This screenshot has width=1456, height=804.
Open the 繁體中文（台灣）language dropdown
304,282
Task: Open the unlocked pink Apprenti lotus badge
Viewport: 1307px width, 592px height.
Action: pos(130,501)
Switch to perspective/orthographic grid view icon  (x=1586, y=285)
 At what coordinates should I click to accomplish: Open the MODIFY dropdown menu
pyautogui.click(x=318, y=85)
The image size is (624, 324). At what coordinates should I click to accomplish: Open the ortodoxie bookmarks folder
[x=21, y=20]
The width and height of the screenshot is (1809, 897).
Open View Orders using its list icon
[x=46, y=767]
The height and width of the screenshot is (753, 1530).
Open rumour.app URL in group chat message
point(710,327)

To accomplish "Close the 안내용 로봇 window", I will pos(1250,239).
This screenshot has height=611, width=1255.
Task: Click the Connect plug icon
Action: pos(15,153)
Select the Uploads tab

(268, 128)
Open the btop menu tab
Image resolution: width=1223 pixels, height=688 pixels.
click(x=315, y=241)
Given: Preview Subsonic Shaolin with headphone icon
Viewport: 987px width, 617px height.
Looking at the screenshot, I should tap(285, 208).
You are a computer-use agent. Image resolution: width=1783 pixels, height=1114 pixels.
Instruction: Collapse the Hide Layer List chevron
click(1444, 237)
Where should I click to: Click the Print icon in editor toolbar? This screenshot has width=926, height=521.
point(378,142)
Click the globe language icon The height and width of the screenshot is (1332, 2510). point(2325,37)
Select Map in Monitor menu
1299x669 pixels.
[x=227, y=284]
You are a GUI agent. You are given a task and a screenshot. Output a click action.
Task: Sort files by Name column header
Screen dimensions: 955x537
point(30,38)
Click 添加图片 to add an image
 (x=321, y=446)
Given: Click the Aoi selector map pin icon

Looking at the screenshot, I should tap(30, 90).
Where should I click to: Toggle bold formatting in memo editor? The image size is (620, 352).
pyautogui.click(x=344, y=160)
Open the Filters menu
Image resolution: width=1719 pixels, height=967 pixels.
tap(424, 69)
===============
To do:
Set down nothing but the lines from the one containing "The height and width of the screenshot is (753, 1530)." through the end of the entries above, exactly as written, both ends counted.

Response to the task:
The height and width of the screenshot is (753, 1530).
Open rumour.app URL in group chat message
point(710,327)

To accomplish "Close the 안내용 로봇 window", I will pos(1250,239).
This screenshot has height=611, width=1255.
Task: Click the Connect plug icon
Action: pos(15,153)
Select the Uploads tab

(268, 128)
Open the btop menu tab
Image resolution: width=1223 pixels, height=688 pixels.
click(x=315, y=241)
Given: Preview Subsonic Shaolin with headphone icon
Viewport: 987px width, 617px height.
Looking at the screenshot, I should tap(285, 208).
You are a computer-use agent. Image resolution: width=1783 pixels, height=1114 pixels.
Instruction: Collapse the Hide Layer List chevron
click(1444, 237)
Where should I click to: Click the Print icon in editor toolbar? This screenshot has width=926, height=521.
point(378,142)
Click the globe language icon The height and width of the screenshot is (1332, 2510). point(2325,37)
Select Map in Monitor menu
1299x669 pixels.
[x=227, y=284]
You are a GUI agent. You are given a task and a screenshot. Output a click action.
Task: Sort files by Name column header
Screen dimensions: 955x537
point(30,38)
Click 添加图片 to add an image
 (x=321, y=446)
Given: Click the Aoi selector map pin icon

Looking at the screenshot, I should tap(30, 90).
Where should I click to: Toggle bold formatting in memo editor? The image size is (620, 352).
pyautogui.click(x=344, y=160)
Open the Filters menu
Image resolution: width=1719 pixels, height=967 pixels.
tap(424, 69)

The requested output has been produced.